Pozzillo: il borgo tra l’Etna e il mare dove il tempo si ferma
Lungo la Riviera delle Aci, a pochi chilometri da Acireale, sorge il borgo di Pozzillo, una delle frazioni marinare più autentiche della Sicilia orientale. Questo piccolo villaggio di pescatori incarna perfettamente l’unione ancestrale tra il fuoco dell’Etna e l’azzurro dello Jonio. Caratterizzato dalle scogliere di pietra lavica nera che si tuffano in acque cristalline, Pozzillo offre un paesaggio visivo unico, dove il vulcano domina l’orizzonte come un guardiano silenzioso.

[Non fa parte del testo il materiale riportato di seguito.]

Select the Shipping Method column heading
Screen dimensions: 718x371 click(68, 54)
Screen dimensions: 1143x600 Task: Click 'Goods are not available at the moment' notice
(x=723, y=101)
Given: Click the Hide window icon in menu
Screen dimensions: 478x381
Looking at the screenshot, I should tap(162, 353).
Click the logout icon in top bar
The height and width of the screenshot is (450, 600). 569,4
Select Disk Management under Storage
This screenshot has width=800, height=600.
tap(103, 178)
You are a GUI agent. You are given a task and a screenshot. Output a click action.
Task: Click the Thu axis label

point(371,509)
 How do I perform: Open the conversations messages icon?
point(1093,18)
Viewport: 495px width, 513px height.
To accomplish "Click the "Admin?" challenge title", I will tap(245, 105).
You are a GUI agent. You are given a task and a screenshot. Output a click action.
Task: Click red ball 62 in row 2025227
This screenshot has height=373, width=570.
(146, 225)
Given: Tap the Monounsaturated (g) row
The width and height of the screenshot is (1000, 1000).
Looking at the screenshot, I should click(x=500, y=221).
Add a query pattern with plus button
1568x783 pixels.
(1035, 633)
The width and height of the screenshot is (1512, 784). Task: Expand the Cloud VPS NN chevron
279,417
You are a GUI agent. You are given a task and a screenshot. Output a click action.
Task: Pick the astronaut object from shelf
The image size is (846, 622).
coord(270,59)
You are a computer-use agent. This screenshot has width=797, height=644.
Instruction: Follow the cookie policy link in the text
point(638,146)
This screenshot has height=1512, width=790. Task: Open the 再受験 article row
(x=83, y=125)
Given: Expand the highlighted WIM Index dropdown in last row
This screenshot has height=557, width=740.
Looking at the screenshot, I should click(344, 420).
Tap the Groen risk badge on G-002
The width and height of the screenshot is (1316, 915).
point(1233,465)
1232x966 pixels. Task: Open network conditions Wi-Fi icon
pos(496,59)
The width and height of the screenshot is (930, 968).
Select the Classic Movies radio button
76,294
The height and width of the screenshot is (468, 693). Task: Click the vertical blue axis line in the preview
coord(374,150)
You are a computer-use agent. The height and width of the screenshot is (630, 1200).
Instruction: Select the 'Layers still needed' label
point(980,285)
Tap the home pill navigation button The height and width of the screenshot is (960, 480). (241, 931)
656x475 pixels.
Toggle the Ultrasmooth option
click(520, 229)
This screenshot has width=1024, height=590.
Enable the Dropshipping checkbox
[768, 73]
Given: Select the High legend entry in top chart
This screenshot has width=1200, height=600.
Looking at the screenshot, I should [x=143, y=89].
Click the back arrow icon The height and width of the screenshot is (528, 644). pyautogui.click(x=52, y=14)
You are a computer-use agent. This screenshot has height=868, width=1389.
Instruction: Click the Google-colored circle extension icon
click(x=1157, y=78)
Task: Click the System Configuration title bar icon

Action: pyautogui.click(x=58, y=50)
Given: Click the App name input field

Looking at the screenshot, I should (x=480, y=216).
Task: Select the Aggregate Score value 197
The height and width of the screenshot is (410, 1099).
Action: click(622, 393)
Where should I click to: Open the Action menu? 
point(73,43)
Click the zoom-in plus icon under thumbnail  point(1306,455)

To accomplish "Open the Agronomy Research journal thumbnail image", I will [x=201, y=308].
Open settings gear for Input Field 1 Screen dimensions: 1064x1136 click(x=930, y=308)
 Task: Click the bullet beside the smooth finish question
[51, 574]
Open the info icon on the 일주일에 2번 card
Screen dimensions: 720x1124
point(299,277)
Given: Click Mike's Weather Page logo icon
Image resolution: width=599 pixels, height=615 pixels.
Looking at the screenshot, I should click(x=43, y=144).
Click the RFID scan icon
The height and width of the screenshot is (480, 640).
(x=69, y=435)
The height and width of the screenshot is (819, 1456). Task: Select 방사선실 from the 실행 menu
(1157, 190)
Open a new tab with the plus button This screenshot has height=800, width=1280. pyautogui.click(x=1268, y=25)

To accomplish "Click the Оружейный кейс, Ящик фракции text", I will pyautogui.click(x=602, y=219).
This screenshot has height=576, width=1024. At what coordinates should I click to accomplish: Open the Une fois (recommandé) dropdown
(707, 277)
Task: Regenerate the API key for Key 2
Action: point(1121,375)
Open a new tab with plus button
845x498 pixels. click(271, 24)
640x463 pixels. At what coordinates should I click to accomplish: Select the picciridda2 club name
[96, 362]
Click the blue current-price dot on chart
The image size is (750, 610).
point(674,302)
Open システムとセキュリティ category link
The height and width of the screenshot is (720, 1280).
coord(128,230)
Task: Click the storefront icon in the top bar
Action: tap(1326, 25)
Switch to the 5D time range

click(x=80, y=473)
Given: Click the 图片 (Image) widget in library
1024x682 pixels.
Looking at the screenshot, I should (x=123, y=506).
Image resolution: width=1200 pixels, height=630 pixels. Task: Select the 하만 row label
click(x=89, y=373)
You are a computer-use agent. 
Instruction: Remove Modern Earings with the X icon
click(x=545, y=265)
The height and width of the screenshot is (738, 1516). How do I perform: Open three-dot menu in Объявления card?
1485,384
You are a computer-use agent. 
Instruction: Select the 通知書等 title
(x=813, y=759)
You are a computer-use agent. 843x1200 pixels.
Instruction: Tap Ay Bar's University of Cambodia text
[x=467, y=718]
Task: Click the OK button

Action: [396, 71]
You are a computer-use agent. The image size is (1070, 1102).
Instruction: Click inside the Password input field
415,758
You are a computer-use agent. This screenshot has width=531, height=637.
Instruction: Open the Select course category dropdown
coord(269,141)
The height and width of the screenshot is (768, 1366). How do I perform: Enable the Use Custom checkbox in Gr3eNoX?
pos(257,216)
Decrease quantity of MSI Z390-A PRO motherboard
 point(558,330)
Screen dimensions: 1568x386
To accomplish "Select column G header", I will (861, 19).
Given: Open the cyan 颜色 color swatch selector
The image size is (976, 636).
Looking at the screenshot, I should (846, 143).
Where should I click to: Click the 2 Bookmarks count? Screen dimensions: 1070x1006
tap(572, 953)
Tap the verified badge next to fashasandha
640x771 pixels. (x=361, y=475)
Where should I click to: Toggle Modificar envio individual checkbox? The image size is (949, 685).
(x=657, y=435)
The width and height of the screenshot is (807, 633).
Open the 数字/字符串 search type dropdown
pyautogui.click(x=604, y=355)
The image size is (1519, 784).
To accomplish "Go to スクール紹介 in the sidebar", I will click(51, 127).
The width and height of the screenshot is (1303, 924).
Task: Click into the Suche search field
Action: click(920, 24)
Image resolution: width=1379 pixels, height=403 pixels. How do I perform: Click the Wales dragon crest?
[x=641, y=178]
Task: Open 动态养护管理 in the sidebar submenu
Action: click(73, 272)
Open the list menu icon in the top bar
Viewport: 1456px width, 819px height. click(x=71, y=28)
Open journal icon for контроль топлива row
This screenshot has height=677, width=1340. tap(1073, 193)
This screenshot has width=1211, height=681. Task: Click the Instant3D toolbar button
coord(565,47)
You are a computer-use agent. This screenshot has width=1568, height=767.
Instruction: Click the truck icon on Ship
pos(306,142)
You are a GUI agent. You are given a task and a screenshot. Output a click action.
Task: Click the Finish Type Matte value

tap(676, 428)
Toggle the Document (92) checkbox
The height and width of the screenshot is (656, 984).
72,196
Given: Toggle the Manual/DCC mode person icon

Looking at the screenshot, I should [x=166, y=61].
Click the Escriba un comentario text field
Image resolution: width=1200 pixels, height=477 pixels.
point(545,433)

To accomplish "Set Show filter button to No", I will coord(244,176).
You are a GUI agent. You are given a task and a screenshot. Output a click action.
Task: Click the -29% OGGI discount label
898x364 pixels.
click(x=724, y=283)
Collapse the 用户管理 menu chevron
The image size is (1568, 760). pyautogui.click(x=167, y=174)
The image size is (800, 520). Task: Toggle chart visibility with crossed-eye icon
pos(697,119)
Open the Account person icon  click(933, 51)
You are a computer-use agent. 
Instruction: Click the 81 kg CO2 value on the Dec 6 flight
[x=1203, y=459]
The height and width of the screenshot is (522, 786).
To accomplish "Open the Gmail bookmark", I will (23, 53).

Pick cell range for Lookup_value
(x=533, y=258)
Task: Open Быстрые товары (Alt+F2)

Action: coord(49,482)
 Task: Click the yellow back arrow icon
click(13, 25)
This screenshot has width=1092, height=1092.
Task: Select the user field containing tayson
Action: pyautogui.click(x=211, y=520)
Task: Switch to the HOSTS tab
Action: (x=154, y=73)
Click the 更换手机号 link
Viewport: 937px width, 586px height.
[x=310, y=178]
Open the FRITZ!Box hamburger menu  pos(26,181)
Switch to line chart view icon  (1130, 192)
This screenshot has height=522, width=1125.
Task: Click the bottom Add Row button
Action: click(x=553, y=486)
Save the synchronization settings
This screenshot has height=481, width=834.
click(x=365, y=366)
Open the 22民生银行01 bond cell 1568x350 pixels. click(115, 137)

La geografia di un borgo lavico
Geograficamente, Pozzillo si divide in due anime: Pozzillo Superiore, che si affaccia sulla strada statale, e Pozzillo Inferiore, il cuore marinaro raccolto attorno al porticciolo. La sua costa è il risultato millenario delle colate laviche dell’Etna, che hanno modellato insenature e calette naturali perfette per chi cerca un contatto diretto con la natura. Il porticciolo, protetto da bracci di roccia vulcanica, ospita ancora le colorate imbarcazioni dei pescatori locali, mantenendo vivo un legame indissolubile con le tradizioni marinare.
Le sorgenti di acqua minerale e il clima
Una particolarità che rende Pozzillo celebre è la presenza di sorgenti di acqua minerale. Grazie alla vicinanza con l’Etna, il sottosuolo è ricco di falde acquifere che filtrano attraverso gli strati di basalto, restituendo un’acqua dalle proprietà uniche. Durante l’estate, il borgo si popola di visitatori attratti dal clima mite e dalla possibilità di fare il bagno tra i “pizzi” (le punte di roccia da cui deriva il nome del paese), godendo della vista del fumo bianco che spesso corona la vetta del vulcano.
Visitare Pozzillo significa scoprire una Sicilia lenta e genuina, lontana dal turismo di massa, dove l’odore della salsedine si mescola a quello dei limoneti circostanti.